Vogue India Features Reshma

I dropped by the Reshma 2010 headquarters earlier in the evening to make some phone calls. Usually I email at least one person in the office about a day before. This time my email went to Art. You are trying to make sure they have a phone for you, and on Sundays I get my own computer, on other days they print out names and phone numbers for me. Making phone calls is a workout experience. (Freehand Exercise: 1,000 Push-Ups, 1,000 Squats, 1,000 Crunches) You get better at it over time. People feel the excitement in your voice and they are more likely to say yes, I am voting for her.

Reshma looked like all dressed up and ready to go and I assumed she must have an event to attend somewhere.
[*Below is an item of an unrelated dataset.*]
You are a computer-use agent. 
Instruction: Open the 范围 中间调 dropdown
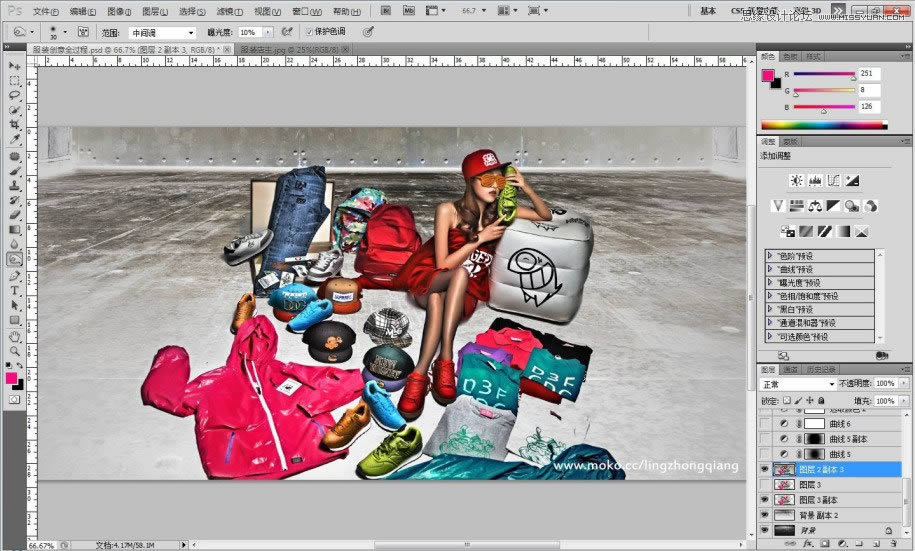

You should watch her make some of her phone calls. She really gets into the conversation. She can sound so fresh talking to each voter.

And so I am making all these phone calls after phone calls and an hour into the phone calls I notice a copy of Vogue India on the desk. Somebody had just come in and I thought maybe they brought that along. What caught my attention was Abhishek Bachchan and Aishwarya Rai were on the cover of the magazine. A dot com I was part of for a little while in 1999 a year later did an event in NYC, and Aishwarya was the featured person at that event. No, I was not in town at the time. Julia Roberts has called Aishwarya the most beautiful woman in the world. My regard for Abhishek goes via Amitabh Bachchan, my very favorite actor. (Brazil And Argentina: My Choices And Those Of My Favorite Actor) But Abhishek has done some great work in his own right. (Saavn's Great Business Model For Movies)



There is no American equivalent to the Gandhi family of India. There is no American equivalent to Amitabh, although Al Pacino comes close. In terms of what they mean to the Indian imagination.

Ends up Reshma is featured in the same issue of Vogue India, the issue for July. It is a great write up. I kept thinking, we need to scan these three pages and circulate them around.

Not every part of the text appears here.